§ Given request: Copy out the lines below exactly, starting at the line containing "Task: Click the Log Off button" and ending at the line containing "The image size is (626, 546). click(73, 375)", with both of those lines included. Leave the pictures out.

§ Lines for finding displayed items:
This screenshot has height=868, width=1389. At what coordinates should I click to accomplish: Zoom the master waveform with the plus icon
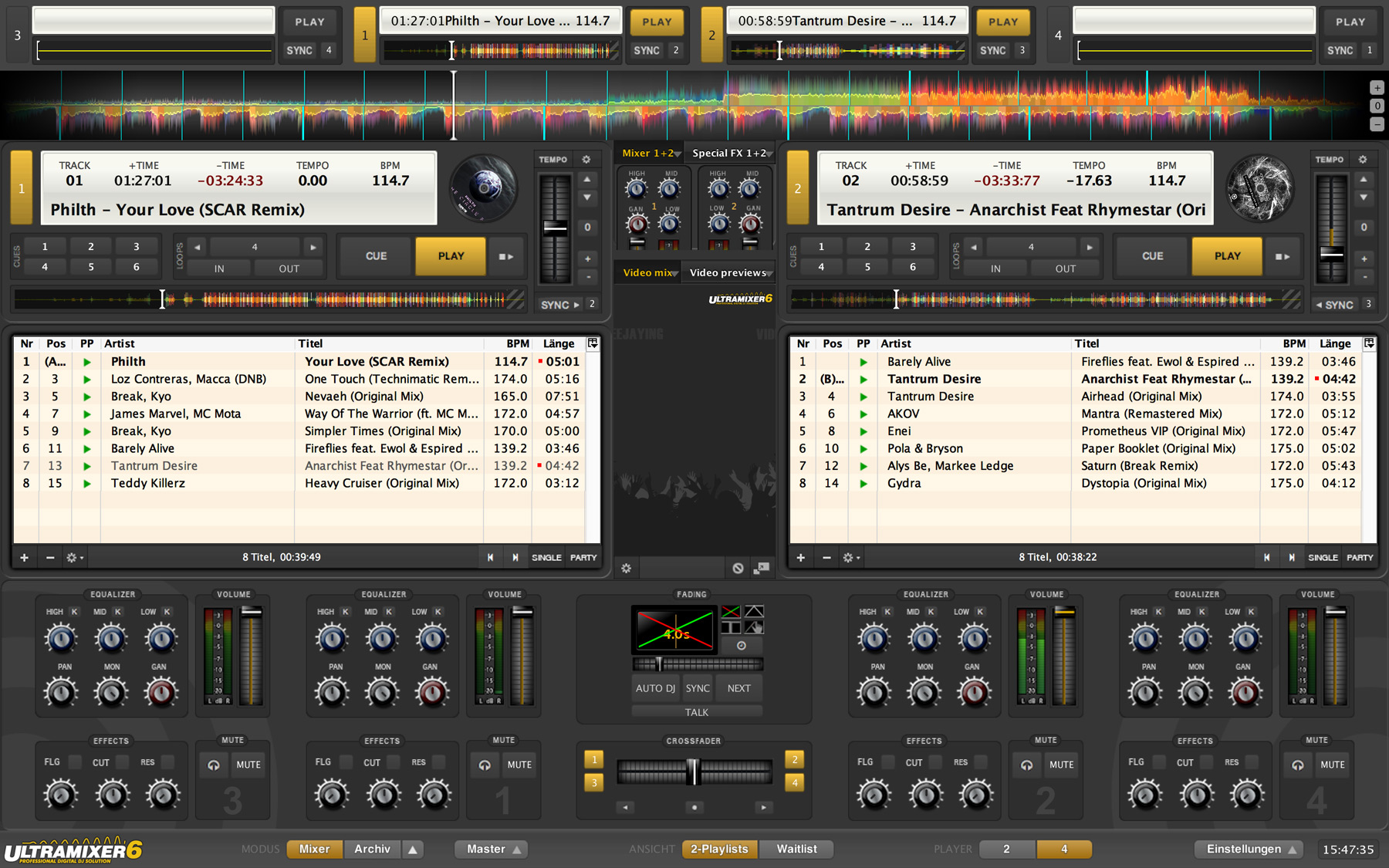[x=1377, y=87]
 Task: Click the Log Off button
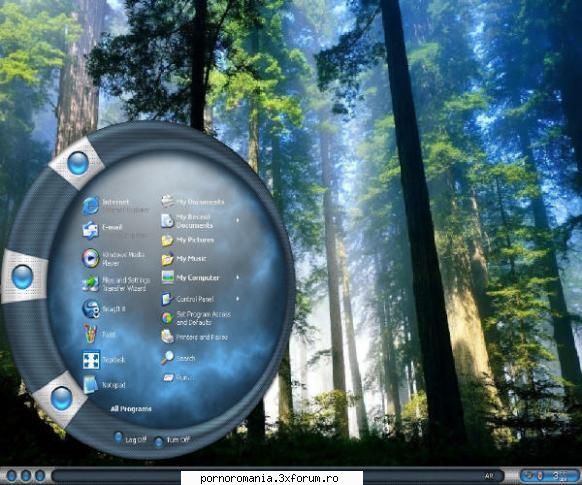click(x=130, y=439)
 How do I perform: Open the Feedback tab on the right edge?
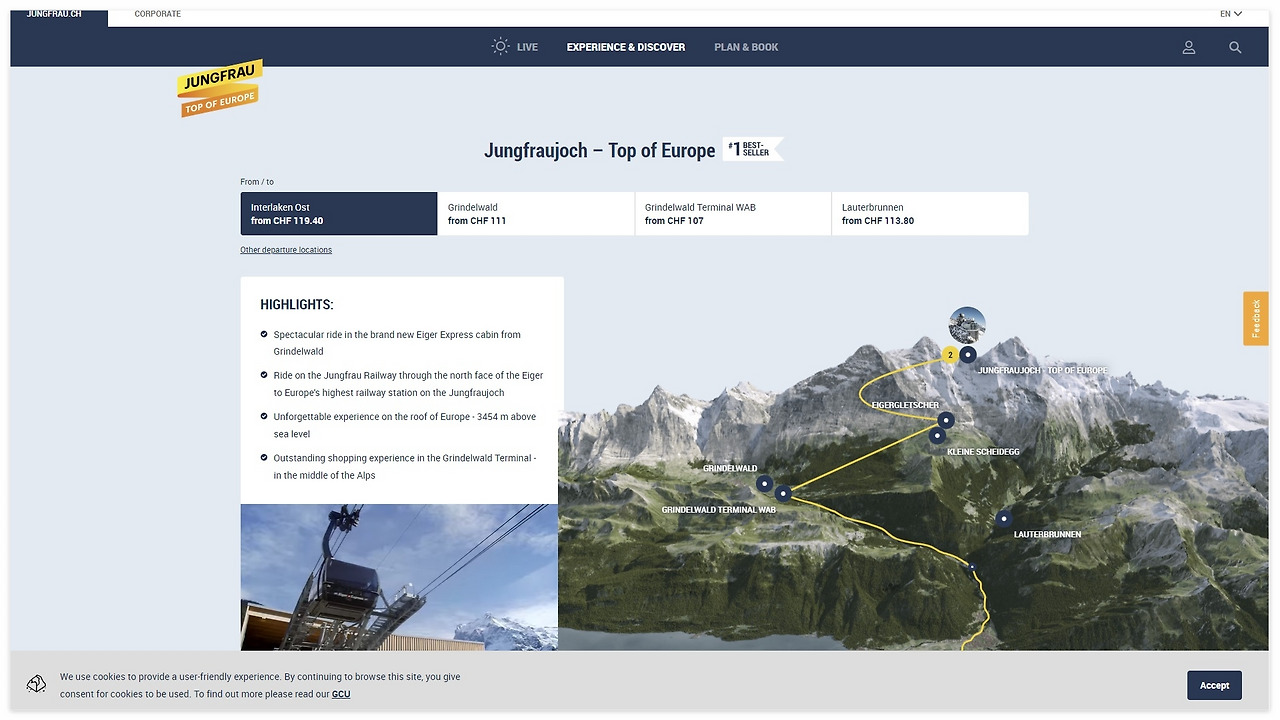click(1255, 318)
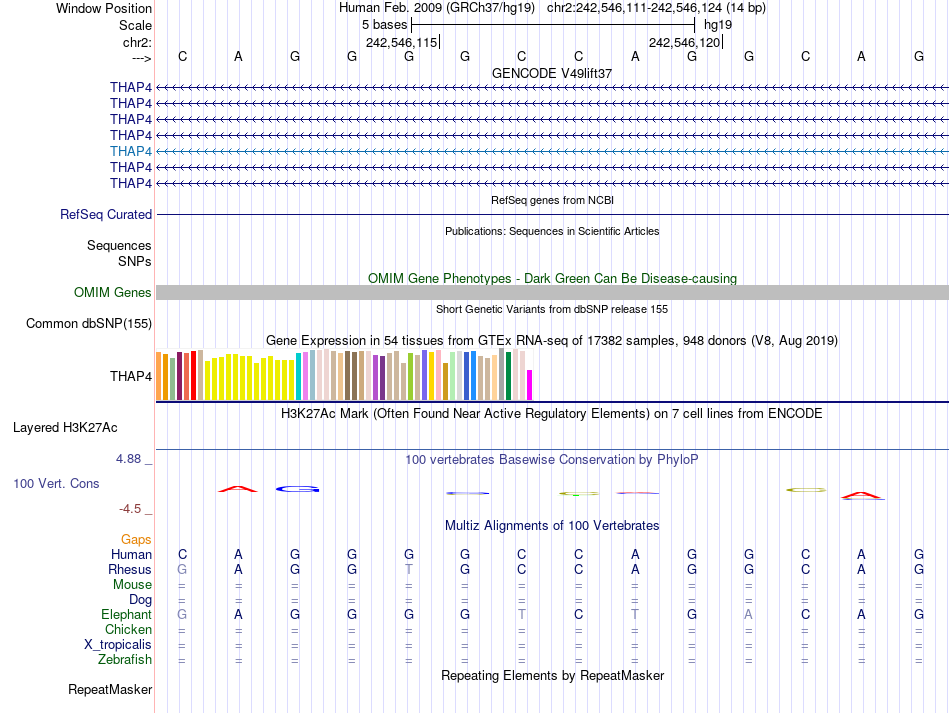Click the light-blue THAP4 transcript label

(x=131, y=151)
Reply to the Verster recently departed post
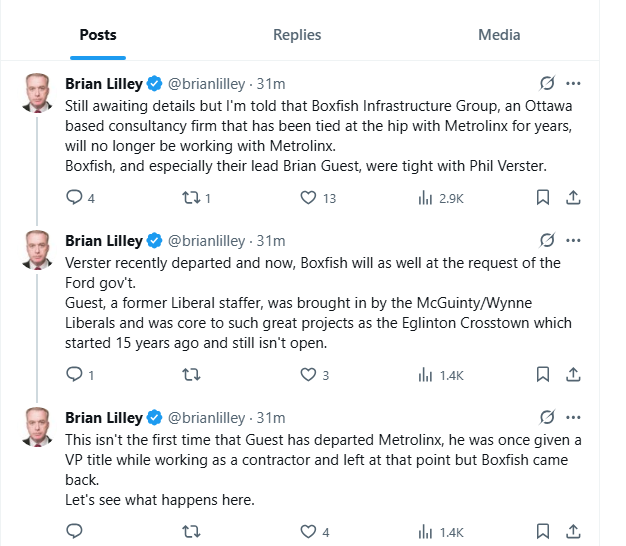The image size is (626, 546). click(73, 375)
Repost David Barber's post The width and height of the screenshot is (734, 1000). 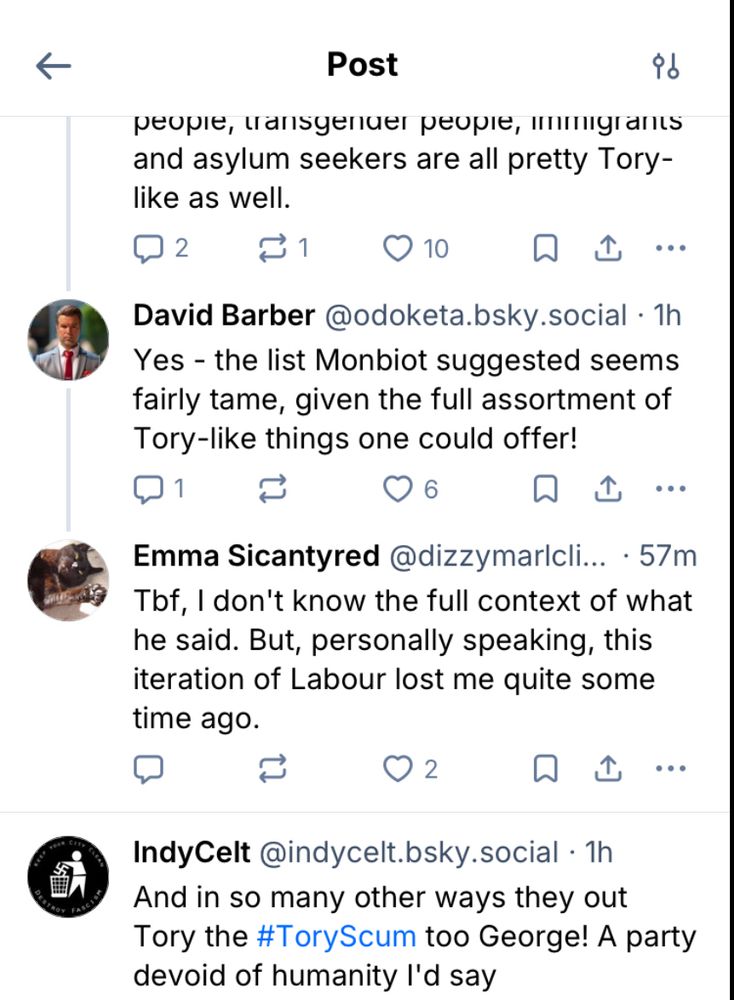tap(272, 488)
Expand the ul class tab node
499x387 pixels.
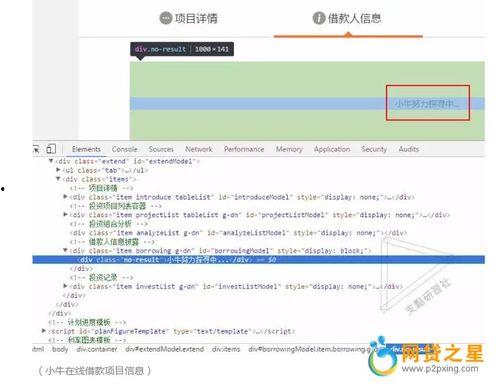(x=58, y=170)
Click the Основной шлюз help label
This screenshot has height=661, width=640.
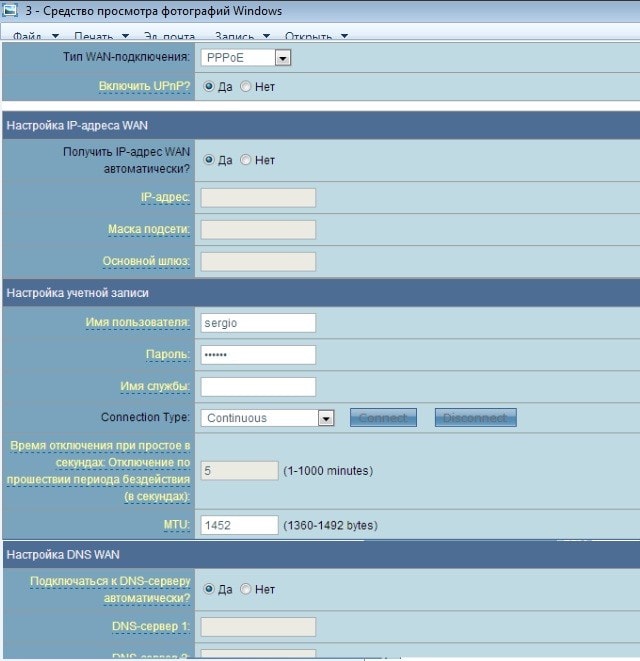(146, 262)
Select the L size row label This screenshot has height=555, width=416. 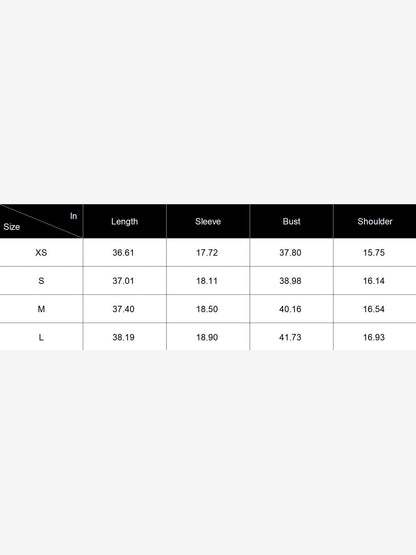(x=41, y=337)
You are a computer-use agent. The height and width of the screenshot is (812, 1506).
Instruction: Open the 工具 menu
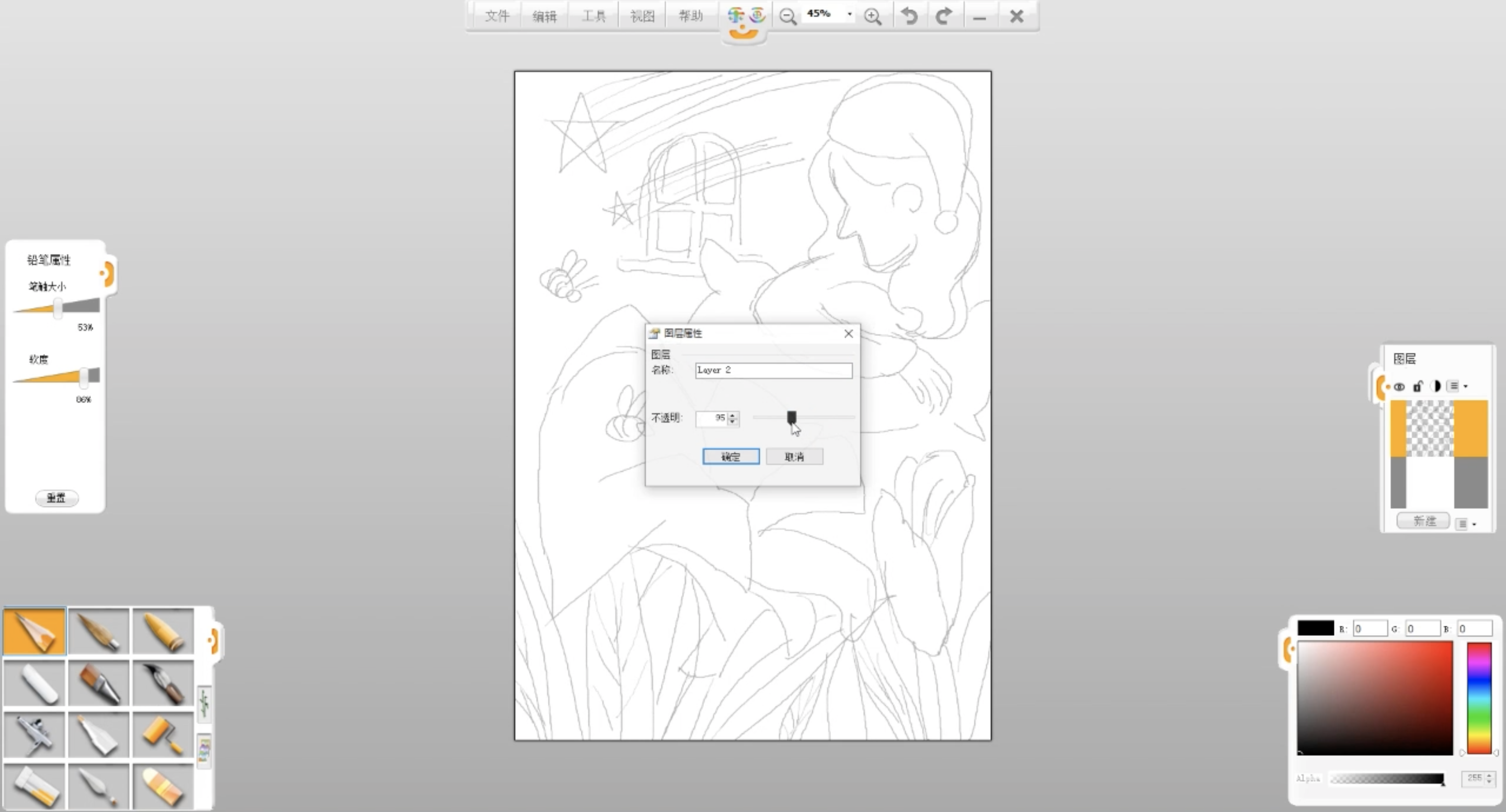pos(594,16)
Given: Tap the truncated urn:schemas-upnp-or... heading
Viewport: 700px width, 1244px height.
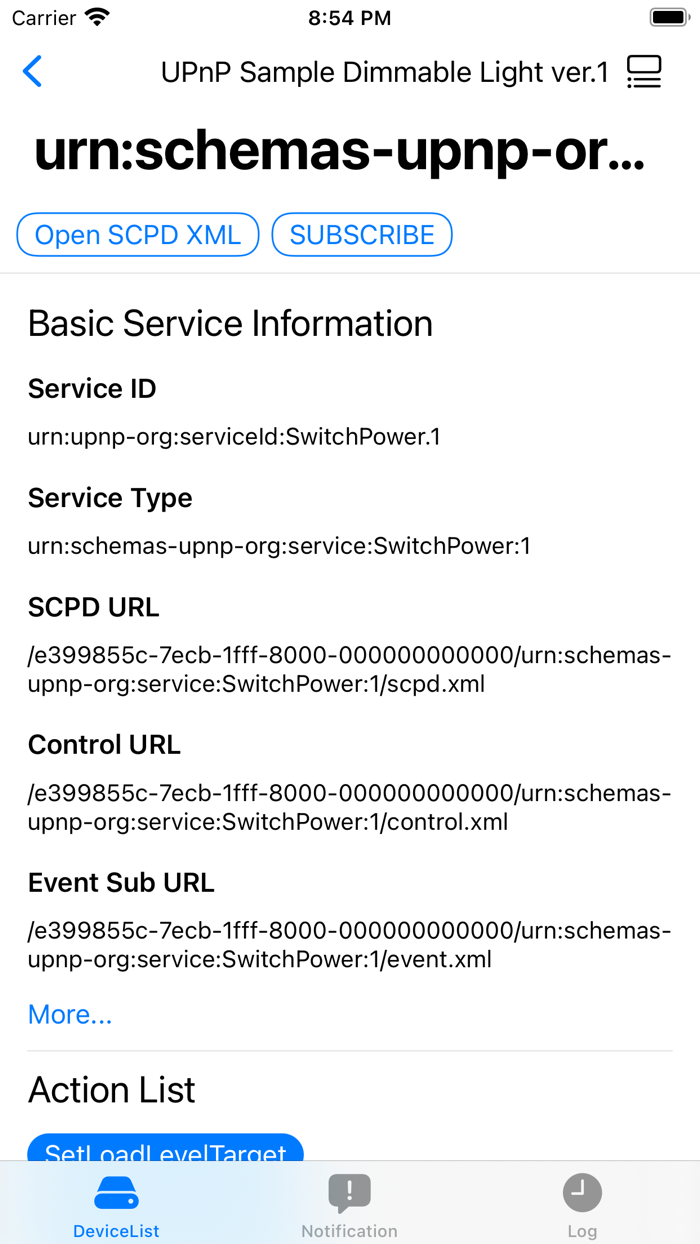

§ Written response:
 Task: Click the Log Off button
click(x=130, y=439)
 How do I perform: Open the Feedback tab on the right edge?
click(1255, 318)
Click the light-blue THAP4 transcript label

(x=131, y=151)
Reply to the Verster recently departed post
The image size is (626, 546). click(73, 375)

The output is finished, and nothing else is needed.